Clothing jokes
I got a new pair of gloves today, but they're both 'lefts,' which, on one hand, is great, but on the other, it's just not right.
Why was the washing machine laughing?
It was taking the piss out of the knickers!
What do you call a dog wearing a beret?
Smeargle!
What did the hat say to the tie?
"I'll go on ahead, while you just hang around!"
When they spilled coffee on his neck, he got hot under the collar.
I saw a man today wearing a t-shirt that said "I'm with stupid."
I told him, "You know, that's not very nice."
He looked at me and said, "I'm with stupid, too."
If you put an amputee with no limbs in a snuggie, it becomes a stubbie.
I saw two men wearing the same clothing and walking together, so I asked both of them if they were gay. They did not hesitate arresting me after I said that.
What do you call an alligator in a vest? An investigator ;)
People at my school have started to wear Logan Paul merch. I try to give them a high five, but they always leave me hanging.
Where do Sith get their clothes?
At the Darth Maul!
What did Bob the police officer say to his chest?
"You're under a vest."
Pep called; they want their unpadded bra back.

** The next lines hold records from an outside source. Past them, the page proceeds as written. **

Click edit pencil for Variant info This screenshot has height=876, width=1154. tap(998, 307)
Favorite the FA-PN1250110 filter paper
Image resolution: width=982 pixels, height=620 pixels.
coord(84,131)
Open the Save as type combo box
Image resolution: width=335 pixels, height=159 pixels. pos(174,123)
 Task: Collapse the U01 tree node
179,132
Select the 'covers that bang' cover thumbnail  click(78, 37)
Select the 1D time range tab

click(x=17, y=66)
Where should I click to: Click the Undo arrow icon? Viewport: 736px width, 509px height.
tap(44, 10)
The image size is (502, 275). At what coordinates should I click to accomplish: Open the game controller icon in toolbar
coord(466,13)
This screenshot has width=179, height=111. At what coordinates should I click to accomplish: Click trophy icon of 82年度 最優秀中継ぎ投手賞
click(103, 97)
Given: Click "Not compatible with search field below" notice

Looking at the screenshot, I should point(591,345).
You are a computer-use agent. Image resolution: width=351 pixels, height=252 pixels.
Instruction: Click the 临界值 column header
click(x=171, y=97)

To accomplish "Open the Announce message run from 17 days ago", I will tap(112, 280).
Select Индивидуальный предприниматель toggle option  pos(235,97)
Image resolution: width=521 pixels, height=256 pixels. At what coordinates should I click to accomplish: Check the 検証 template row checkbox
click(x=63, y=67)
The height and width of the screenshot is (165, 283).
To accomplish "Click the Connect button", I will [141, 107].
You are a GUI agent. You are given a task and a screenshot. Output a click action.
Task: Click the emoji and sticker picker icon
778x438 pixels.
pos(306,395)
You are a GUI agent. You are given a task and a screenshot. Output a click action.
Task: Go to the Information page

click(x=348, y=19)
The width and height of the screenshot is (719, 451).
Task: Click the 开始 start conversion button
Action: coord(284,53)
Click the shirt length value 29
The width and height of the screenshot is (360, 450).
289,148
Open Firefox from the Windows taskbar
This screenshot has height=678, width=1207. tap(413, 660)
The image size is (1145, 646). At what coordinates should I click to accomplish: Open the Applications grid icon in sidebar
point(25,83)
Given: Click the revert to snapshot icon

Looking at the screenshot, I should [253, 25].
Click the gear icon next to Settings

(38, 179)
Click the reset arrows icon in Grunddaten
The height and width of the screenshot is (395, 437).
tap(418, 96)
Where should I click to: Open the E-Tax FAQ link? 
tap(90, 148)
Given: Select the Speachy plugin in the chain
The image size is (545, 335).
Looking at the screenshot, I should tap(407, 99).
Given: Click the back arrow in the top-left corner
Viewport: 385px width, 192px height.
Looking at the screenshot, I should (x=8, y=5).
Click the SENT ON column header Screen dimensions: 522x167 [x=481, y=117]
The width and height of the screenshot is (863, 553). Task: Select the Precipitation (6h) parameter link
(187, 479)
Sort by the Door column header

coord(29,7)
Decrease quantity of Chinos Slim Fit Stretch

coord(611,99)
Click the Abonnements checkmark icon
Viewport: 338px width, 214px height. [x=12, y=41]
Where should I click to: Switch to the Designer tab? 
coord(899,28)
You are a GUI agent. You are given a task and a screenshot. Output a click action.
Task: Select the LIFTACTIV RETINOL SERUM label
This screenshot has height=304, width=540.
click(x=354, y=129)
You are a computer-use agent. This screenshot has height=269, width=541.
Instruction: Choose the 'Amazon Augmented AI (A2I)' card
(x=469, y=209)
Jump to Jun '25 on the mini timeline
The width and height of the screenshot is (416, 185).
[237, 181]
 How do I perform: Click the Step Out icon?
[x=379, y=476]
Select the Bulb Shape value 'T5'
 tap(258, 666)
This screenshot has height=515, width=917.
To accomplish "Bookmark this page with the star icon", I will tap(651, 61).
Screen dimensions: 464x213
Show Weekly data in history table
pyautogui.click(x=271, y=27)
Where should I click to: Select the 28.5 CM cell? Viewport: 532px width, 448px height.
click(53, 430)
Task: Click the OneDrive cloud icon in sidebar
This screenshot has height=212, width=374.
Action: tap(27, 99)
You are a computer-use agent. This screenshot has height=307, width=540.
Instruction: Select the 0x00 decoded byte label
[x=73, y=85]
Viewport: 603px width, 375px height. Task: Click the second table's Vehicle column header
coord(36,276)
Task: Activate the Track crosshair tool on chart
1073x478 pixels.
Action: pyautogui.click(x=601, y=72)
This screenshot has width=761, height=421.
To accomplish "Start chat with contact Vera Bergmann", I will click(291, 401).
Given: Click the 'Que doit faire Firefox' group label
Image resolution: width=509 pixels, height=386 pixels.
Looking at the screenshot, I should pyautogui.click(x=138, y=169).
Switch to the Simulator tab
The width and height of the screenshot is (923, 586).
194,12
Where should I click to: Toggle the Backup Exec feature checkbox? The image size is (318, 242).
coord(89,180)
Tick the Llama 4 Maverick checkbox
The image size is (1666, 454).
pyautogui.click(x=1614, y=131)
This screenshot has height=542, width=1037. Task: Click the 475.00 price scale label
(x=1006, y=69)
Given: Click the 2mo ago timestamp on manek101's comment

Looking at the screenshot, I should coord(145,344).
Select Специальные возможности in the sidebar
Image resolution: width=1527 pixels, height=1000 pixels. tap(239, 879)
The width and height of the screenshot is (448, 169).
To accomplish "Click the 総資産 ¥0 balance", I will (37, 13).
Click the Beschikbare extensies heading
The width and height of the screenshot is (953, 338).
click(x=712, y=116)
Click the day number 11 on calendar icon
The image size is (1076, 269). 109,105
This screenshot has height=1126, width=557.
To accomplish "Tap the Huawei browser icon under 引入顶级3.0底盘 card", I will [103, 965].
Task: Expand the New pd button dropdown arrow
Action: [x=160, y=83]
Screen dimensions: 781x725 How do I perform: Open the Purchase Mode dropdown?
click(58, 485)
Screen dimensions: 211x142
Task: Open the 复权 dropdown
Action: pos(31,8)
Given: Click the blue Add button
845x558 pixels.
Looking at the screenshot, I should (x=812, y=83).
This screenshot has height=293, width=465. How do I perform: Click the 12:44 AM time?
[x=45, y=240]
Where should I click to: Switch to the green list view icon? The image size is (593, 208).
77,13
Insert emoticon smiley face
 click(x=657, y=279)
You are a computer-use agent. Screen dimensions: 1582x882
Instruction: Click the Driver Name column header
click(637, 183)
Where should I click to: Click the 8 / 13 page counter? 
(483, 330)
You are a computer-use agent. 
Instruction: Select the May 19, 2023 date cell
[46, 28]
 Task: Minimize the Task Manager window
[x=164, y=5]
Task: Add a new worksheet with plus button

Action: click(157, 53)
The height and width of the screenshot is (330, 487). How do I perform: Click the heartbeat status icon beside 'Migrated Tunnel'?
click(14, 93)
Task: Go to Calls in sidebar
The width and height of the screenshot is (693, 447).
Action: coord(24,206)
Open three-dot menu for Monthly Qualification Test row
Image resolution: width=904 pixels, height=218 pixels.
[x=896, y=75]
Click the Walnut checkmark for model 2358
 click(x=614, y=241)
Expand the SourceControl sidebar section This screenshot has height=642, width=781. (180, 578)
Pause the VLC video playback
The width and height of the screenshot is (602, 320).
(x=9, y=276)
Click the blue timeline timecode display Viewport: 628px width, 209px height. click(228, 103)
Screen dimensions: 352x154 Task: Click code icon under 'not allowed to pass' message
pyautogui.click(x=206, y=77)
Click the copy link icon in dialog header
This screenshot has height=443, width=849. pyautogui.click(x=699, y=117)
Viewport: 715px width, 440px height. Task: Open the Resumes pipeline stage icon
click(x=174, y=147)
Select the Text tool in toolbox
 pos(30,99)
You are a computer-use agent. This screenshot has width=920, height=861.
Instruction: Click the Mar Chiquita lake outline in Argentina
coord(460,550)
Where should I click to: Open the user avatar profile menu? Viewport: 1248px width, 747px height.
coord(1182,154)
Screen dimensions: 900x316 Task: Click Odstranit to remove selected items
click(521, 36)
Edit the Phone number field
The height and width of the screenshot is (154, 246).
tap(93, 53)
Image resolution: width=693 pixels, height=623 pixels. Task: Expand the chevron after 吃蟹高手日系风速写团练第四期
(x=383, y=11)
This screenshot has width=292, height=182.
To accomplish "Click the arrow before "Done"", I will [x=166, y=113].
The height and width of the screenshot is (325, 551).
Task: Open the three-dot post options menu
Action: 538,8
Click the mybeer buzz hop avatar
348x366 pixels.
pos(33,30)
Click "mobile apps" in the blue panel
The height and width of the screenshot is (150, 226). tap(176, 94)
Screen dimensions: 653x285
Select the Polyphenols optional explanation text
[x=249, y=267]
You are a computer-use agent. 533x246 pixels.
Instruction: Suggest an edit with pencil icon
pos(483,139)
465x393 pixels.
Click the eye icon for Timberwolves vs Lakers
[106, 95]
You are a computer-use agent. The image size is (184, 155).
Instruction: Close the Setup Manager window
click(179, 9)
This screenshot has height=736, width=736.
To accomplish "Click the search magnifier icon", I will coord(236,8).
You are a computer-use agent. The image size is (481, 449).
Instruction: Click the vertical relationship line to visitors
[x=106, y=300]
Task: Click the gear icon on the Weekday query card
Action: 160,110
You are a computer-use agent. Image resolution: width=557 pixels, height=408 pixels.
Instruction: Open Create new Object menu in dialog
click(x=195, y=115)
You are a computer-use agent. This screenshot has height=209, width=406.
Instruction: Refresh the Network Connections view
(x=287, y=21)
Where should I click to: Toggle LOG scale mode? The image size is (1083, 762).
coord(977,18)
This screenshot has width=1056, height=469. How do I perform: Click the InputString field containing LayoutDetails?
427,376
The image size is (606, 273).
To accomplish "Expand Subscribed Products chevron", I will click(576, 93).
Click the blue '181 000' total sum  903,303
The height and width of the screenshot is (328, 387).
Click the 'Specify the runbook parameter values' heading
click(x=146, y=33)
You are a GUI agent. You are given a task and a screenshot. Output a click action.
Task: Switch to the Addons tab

Dang, it got ketchup on my sleeve. What do I do?
Spread the love!
I’m here to collect my bounty, what’s your bounty? Your pants.
Why does Waldo wear stripes?
He doesn't want to be spotted.
What do you get when you cross a belt and a watch?
A waist of time.
This guy in a trench coat walks up to a kid, opens the trench coat and has glasses inside.
He says to the kid, “Hey kid, want some extra-see?”
To the man in the wheelchair who stole my camouflage jacket: you can hide, but you can’t run.
You’ll need a bib when you’re done eating my ribs.